[QUOTED PASSAGE Boundary: Start]

Two bams with similar flagstat output have very different file size
0
0
Entering edit mode
7 months ago

Hi,

Here is the context, I tried to align one of whole genome sequencing (WGS) library to two different references using bwa (0.7.17) mem program, one is hg38 reference genome, the other is our own human assembly. After that, we got two bam file, let's call them hg38.bam and our.bam for hg38 alignment and our assembly alignment separately. The file sizes are quite different:

-rw-r--r-- 1 aaa aaa 68G Oct 11 19:15 hg38.bam
-rw-r--r-- 1 aaa aaa 34G Sep 23 18:00 our.bam


I found that hg38.bam and our.bam showed very similar samtools flagstat output as follows:

## samtools/1.9 is loaded
> samtools flagstat -@ 10 hg38.bam
5012623 + 0 secondary
0 + 0 supplementary
0 + 0 duplicates
736826700 + 0 mapped (99.69% : N/A)
734110372 + 0 paired in sequencing
713973832 + 0 properly paired (97.26% : N/A)
730652966 + 0 with itself and mate mapped
1161111 + 0 singletons (0.16% : N/A)
12730864 + 0 with mate mapped to a different chr
6698018 + 0 with mate mapped to a different chr (mapQ>=5)

> samtools flagstat -@ 10 our.bam
5149307 + 0 secondary
0 + 0 supplementary
0 + 0 duplicates
734647166 + 0 mapped (99.38% : N/A)
734110372 + 0 paired in sequencing
707687886 + 0 properly paired (96.40% : N/A)
727855208 + 0 with itself and mate mapped
1642651 + 0 singletons (0.22% : N/A)
17931634 + 0 with mate mapped to a different chr
9748969 + 0 with mate mapped to a different chr (mapQ>=5)


More informations are: 1. the two bams are generated using same version of samtools (1.8) with the following command:

bwa mem -M -R "@RG\tID:$lib\tLB:$lib\tPL:illumina\tSM:$lib" -t$nthreads $refGenome$fastq1 $fastq2 |$samtools view -bS - > lib.bam  And, 2. our.bam (smaller file) is sorted by coordinates, while hg38.bam (larger file) is not. My question is why the two files' size are so different. I've checked length of each line of two bams, they are also similar (~ 450 bytes). Thank you very much! alignment flagstat bam bwa • 353 views ADD COMMENT 0 Entering edit mode Compression level most likely introduced by the sorting. How did you sort? ADD REPLY 0 Entering edit mode OIC, I didn't realize the sorting will introduce compression, I think that can explain what I observed, because one of two files are not sorted! Will try to sort and re-compare. For the bam sorted, I sorted it by coordinates using samtools sort: samtools sort -osorted_bam \$input_bam


Thank you!

0
Entering edit mode

it will be interesting to know whether this is indeed caused by sorting. Makes sense intuitively, similar data gets placed closer next to one another hence compresses better. It probably depends a lot on the coverage of the data. The higher the coverage the more space savings.

0
Entering edit mode

I tend to remember that samtools uses different compression levels depending on the numbers of threads used but this is a faint memory. Why would higher coverafe save space in a bam file, It is one row per entry regardless of the coverage, I think in a bedGraph-like file coverage would matter a lot.

[QUOTED PASSAGE Boundary: End]

TASKS FOR THIS EXERCISE:
1 > In the forum thread about BAM file sizes, which of the two files is sorted by coordinates?
2 > Shorten the paragraph in the forum thread about BAM file sizes that begins "it will be interesting to know whether" and keep its main facts.

[RAW DATA Boundary: Start]

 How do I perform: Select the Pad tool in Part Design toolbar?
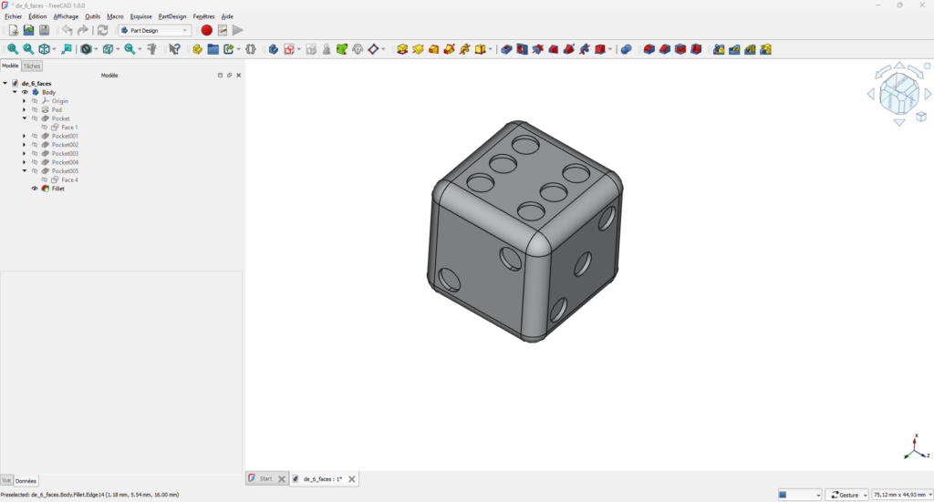pos(402,49)
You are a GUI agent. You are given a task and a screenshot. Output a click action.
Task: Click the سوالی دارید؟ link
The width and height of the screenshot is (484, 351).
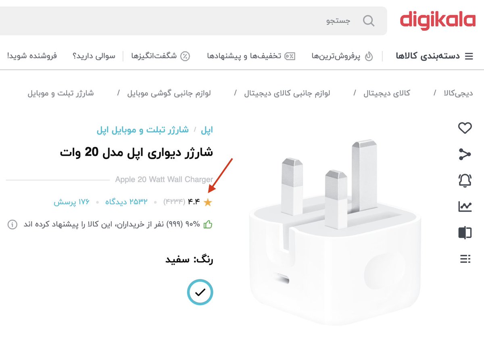94,56
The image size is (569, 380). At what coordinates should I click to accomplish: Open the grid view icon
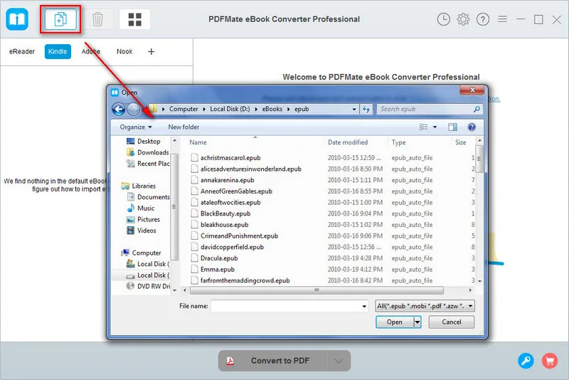[x=134, y=19]
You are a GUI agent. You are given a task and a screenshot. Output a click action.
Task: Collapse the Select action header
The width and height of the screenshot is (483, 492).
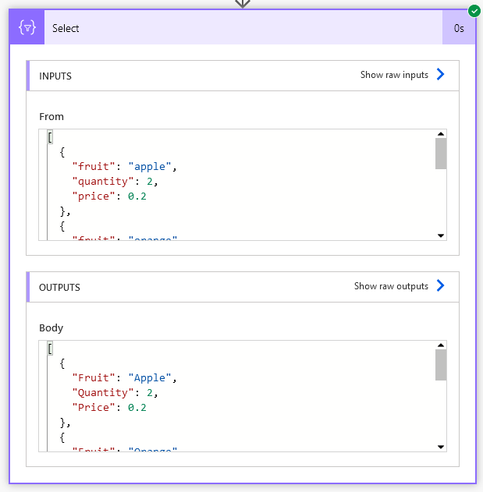tap(234, 28)
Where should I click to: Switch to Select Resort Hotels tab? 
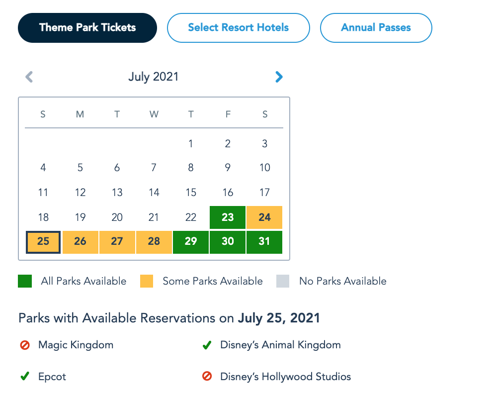pyautogui.click(x=238, y=28)
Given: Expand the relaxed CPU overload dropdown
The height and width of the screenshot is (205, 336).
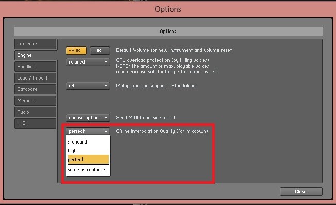Looking at the screenshot, I should coord(88,62).
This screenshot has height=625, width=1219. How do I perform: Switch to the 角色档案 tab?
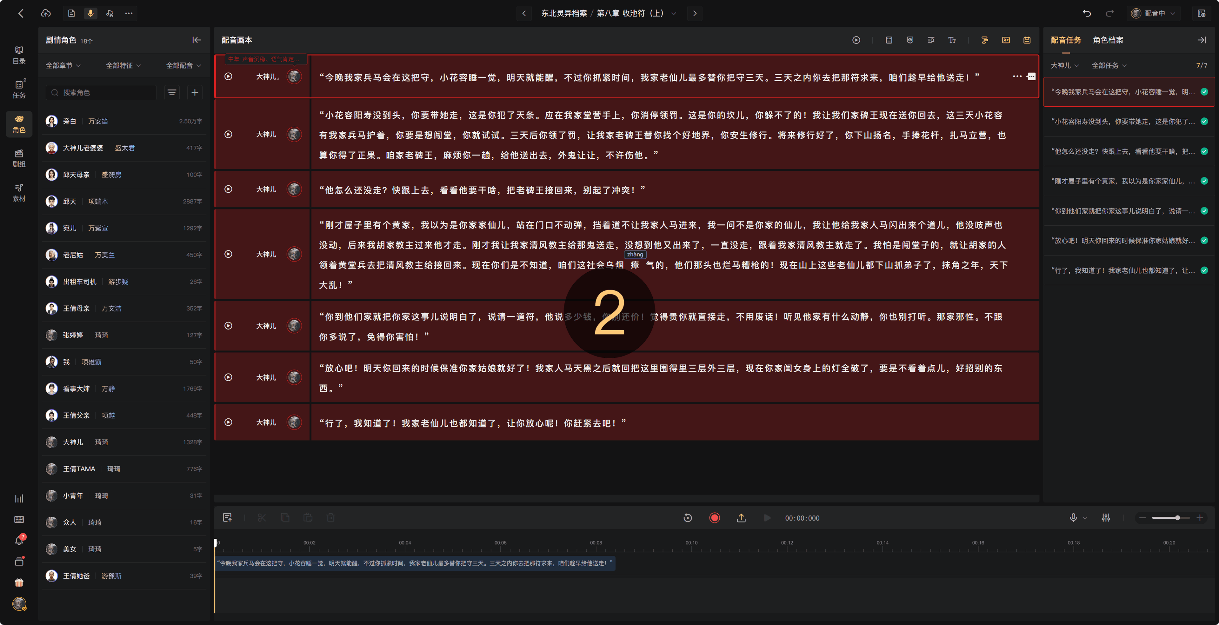(x=1107, y=40)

[RAW DATA Boundary: End]

ANSWERS FOR THE EXERCISE:
1 > our.bam, the smaller file, is sorted by coordinates.

2 > It would be worth confirming whether sorting causes the size difference. This makes sense, since sorting puts similar data together, so it compresses better. The effect likely depends on coverage: higher coverage should give greater space savings.